Thursday 1 June 2006

Planning for SAN resilience

One aspect of storage design must consider the issues of resilience. All infrastructure components are subject to failure; even five 9's of reliability means an outage of just over 5 minutes per year. How do we plan for that?

Multipathing

This is a simple one; two or more entire fabrics connecting hosts to storage. If one fabric fails, then the other can take over. This design consideration is not just for recovery, it assists in maintenance, so one fabric can be upgraded whilst the other maintains operation. Multipathing is of course expensive; doubling up on all equipment. But it does reduce the risk of failure to an almost negligible number.

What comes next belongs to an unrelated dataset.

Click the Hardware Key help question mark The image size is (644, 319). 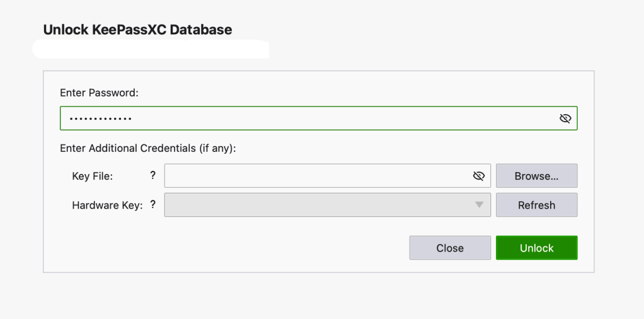pyautogui.click(x=153, y=204)
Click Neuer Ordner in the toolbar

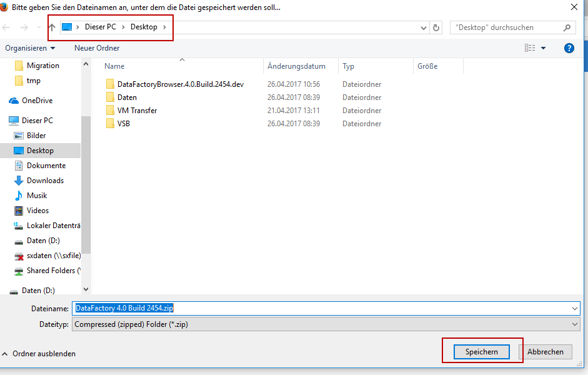click(x=97, y=48)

Director Class versus Switch

As mentioned, director class switches offer at least five 9's availability. Departmental switches on the other hand offer more like three 9s, which is a considerably less resilient piece of equipment. So, for a resilient SAN architecture, don't put deparmental switches into the infrastructure at points of criticality.

Component Failure

Director class five 9's refers to the failure of an entire switch. It doesn't refer to the resilience of an individual component. So, plan to spread risk across multiple components. That may mean separate switches, it may mean across separate blades on switches. Hardware capacity growth means blades have moved from 4-port (e.g. McDATA) to 32 and 48 port blades (Cisco), reconcentrating the risk back into a single blade. So, spread ISLs across blades, spread clustered servers across switches and so on.

In summary, look at the failure points of your hardware. Where they can't be remedied with redundant components, plan to spread the risk across multiple components instead. If you can afford it then duplicate the equipment with multiple fabrics, HBAs and storage ports.